Franciscan Father Fergus Clarke greets our small group at his community’s residence on Mt. Nebo, a site sacred to three major religions and more than half the earth’s population.
He’s dressed in his brown robe, some shockingly cool-looking sunglasses, and a radiant smile. “Welcome to Mt. Nebo,” he says in an Irish lilt that evokes green valleys while we look at miles of dry and desert vistas. “Would you like to see our turtles?”
Sure enough, the three friars who minister here have constructed a habitat for an undetermined number of spry turtles. While not what I expected, it was just one of many surprises in our visit.
We had Mass at the friars’ small chapel, which couldn’t fit more than 20 people. Though it was late in the day and close to the site’s closing time Father Fergus graciously fit us into his schedule, presiding with a contagious degree of attention and fervor.

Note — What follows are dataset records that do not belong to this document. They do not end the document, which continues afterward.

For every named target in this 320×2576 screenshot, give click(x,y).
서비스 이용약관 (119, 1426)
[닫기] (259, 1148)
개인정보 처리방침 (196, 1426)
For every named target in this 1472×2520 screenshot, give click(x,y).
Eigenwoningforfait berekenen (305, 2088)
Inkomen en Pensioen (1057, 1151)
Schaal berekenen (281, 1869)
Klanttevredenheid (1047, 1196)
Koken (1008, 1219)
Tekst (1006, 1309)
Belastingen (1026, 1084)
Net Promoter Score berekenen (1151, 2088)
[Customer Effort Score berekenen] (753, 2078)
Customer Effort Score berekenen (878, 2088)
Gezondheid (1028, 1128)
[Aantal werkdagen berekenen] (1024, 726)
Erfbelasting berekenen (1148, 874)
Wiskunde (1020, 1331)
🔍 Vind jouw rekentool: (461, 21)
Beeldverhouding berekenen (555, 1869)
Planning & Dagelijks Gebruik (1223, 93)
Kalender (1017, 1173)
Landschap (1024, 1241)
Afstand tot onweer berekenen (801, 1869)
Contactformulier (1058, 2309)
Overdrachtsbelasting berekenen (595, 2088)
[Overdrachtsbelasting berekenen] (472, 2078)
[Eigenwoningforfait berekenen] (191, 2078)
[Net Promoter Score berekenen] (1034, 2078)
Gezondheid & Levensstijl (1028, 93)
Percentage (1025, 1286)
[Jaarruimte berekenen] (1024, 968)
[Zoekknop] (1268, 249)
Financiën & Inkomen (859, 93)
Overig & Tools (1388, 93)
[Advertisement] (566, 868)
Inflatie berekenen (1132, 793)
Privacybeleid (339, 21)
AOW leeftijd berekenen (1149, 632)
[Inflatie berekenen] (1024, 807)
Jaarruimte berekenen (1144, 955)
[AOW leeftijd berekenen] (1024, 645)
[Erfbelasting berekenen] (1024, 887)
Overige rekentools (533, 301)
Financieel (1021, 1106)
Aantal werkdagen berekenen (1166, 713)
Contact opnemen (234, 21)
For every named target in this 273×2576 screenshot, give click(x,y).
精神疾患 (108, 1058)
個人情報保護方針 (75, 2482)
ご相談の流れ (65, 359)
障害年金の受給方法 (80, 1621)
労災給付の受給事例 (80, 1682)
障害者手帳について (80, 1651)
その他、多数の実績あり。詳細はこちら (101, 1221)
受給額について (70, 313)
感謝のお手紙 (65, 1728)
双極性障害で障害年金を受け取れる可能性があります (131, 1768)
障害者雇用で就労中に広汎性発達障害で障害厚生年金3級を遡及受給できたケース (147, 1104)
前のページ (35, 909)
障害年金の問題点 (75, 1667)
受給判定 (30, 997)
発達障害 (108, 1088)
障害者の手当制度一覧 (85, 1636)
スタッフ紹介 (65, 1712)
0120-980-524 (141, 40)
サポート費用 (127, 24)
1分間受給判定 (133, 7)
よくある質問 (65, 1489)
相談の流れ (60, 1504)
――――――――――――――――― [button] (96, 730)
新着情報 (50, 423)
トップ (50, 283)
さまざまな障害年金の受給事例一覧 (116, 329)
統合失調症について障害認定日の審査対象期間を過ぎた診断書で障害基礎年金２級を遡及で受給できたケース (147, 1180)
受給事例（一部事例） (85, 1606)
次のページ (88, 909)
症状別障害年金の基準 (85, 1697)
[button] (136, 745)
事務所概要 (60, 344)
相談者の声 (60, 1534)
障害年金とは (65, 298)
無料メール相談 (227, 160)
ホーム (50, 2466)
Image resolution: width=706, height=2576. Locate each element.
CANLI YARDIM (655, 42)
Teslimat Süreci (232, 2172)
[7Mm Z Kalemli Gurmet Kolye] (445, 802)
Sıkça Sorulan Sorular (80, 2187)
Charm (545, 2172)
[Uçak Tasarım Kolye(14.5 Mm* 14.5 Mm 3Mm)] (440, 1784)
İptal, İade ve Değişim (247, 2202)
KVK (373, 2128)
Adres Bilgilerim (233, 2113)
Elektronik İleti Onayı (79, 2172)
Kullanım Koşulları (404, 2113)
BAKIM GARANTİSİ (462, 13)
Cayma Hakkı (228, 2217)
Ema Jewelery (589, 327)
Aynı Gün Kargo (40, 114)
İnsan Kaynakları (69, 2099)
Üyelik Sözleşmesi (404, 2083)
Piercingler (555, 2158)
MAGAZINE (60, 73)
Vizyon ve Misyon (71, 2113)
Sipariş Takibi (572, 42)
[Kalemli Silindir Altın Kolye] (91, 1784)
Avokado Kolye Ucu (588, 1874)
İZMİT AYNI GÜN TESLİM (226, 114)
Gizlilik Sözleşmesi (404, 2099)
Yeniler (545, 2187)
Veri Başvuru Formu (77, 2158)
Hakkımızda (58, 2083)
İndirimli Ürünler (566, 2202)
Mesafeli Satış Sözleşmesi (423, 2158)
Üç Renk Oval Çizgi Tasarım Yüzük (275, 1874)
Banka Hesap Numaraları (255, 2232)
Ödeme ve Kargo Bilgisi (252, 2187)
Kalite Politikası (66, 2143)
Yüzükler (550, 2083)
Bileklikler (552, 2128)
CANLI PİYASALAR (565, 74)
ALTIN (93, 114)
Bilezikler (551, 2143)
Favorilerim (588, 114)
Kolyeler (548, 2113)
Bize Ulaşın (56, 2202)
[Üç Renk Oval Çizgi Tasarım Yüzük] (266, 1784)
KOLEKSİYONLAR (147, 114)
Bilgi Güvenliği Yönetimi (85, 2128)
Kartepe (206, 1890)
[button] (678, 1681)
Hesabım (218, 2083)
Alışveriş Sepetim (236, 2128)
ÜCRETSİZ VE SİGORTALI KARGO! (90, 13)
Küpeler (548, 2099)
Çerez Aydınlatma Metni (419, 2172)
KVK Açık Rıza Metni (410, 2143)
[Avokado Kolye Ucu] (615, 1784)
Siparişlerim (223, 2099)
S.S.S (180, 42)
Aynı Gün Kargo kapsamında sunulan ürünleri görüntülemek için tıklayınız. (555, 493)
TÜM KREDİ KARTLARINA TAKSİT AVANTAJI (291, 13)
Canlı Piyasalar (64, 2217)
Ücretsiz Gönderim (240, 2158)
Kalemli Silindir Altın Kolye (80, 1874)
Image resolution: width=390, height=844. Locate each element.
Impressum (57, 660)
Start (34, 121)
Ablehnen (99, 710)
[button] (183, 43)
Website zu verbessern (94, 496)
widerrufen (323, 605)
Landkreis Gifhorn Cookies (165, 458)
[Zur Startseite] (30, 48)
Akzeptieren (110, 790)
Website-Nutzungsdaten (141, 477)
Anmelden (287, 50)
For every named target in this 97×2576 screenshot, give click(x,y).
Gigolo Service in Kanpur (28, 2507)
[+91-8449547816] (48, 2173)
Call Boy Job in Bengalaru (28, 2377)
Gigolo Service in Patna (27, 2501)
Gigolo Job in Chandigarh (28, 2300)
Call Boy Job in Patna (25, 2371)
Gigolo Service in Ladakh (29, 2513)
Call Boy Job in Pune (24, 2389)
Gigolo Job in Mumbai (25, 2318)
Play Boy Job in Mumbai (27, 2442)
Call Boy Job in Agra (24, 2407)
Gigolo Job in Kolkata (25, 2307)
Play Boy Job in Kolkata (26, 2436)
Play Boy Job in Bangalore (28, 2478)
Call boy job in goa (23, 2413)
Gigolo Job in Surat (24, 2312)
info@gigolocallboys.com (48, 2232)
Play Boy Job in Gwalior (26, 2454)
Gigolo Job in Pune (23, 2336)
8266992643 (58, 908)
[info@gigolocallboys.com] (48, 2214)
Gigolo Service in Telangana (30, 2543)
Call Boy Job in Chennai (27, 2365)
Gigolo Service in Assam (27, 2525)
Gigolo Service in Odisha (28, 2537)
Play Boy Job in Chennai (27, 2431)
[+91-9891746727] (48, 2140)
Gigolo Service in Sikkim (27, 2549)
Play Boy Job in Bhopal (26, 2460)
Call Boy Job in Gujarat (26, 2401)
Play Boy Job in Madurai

The readings were predictable—Moses at Mt. Nebo, getting a tour of the Holy Land his people would soon inhabit, and the Gospel of John: “And just as Moses lifted up the serpent in the desert, so must the Son of Man be lifted up so that everyone who believes in him may have eternal life. For God so loved the world that he gave his Son, that whoever should believe in him might not perish, but might have eternal life.” But the homily (necessarily short, as Father unnecessarily apologized, was not).
“We cannot always like everyone; and everyone cannot always like us. It’s impossible. So what do you do?”
You look at the sign of the cross, that impossible-to-ignore evidence that everyone—even the person you don’t like, even the person that doesn’t like you, is a child of God, an immortal soul destined for glory and bought at a great price. Every person, yes even that person, has inexpressible value to God. Every person is someone for whom Christ himself did not hesitate to die. Every person. Even that person. Even you.